December 19, 2019 | 1:49 pm

Project Team: Gaurav Mulchandani, Arham Baid, Ishika Goel, Leonor Alcaraz, and McKenna O’Keefe

Course: Design Methodology, Fall 2019

It is reported that, in the United States, about two-thirds of women in lower-income groups can’t afford menstrual health products like tampons and pads. More than one-in-five women across the United States have reported they made do with unhygienic options, greatly suffering from poor menstrual health management (MHM). ​64% of the women classified menstrual products as “highly expensive”, half of whom had to choose between food and menstrual products. These practices of maintaining poor menstrual health have a strong association with fatal health problems such as cervical cancer.

With statistics reporting that 36% of women had to miss days of work due to poor MHM, there are serious questions about gender equality that can be raised. Lack of period supplies can detrimentally impact women’s ability to perform at work, school, and in day-to-day necessities. Period poverty impacts those already disadvantaged and perpetuates a cycle of poverty.
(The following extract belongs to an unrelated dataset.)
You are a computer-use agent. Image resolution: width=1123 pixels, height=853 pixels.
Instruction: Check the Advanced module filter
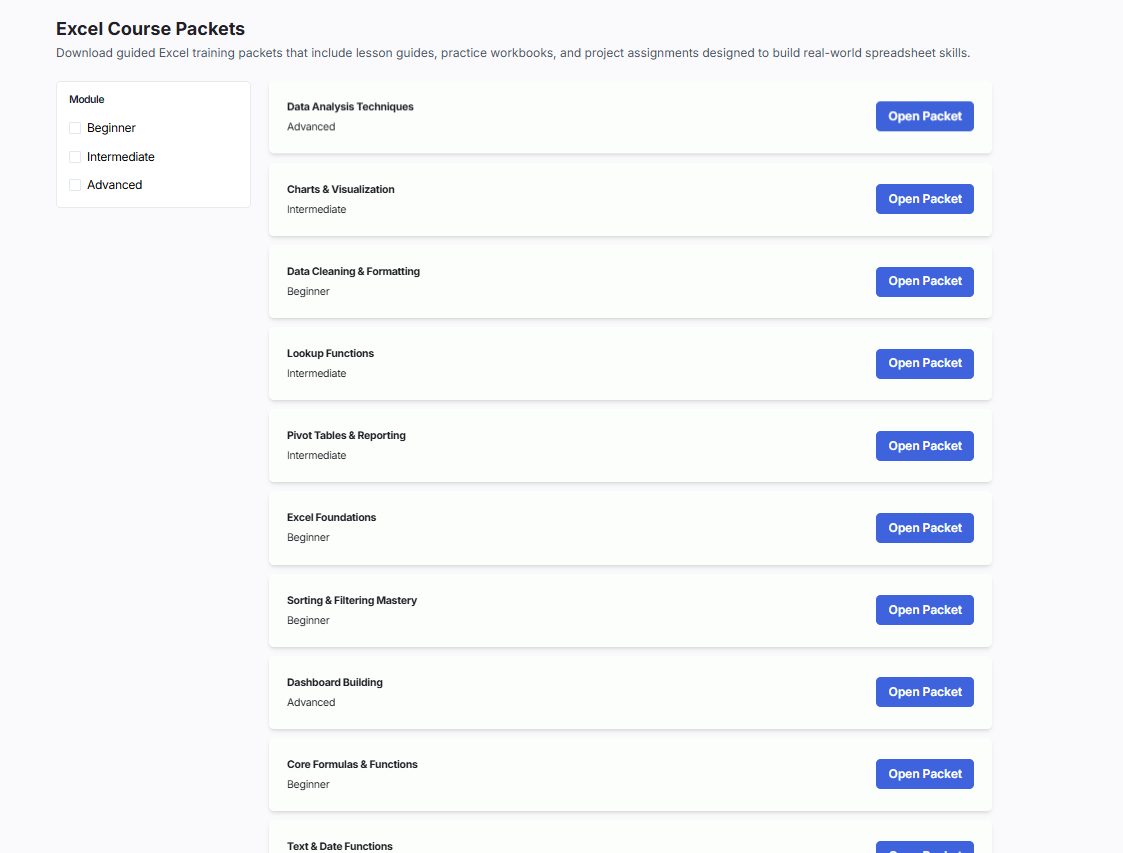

FreeFlow offers a sustainable and convenient process for obtaining period products in a time of need. Originally ideated to improve the affordability and accessibility of period products, FreeFlow is a biodegradable menstrual pad and dispenser system designated for individual restroom stalls on university campuses. FreeFlow is located conveniently when and where you need it, because our team believes period products should be treated as a fundamental human necessity, not a privilege.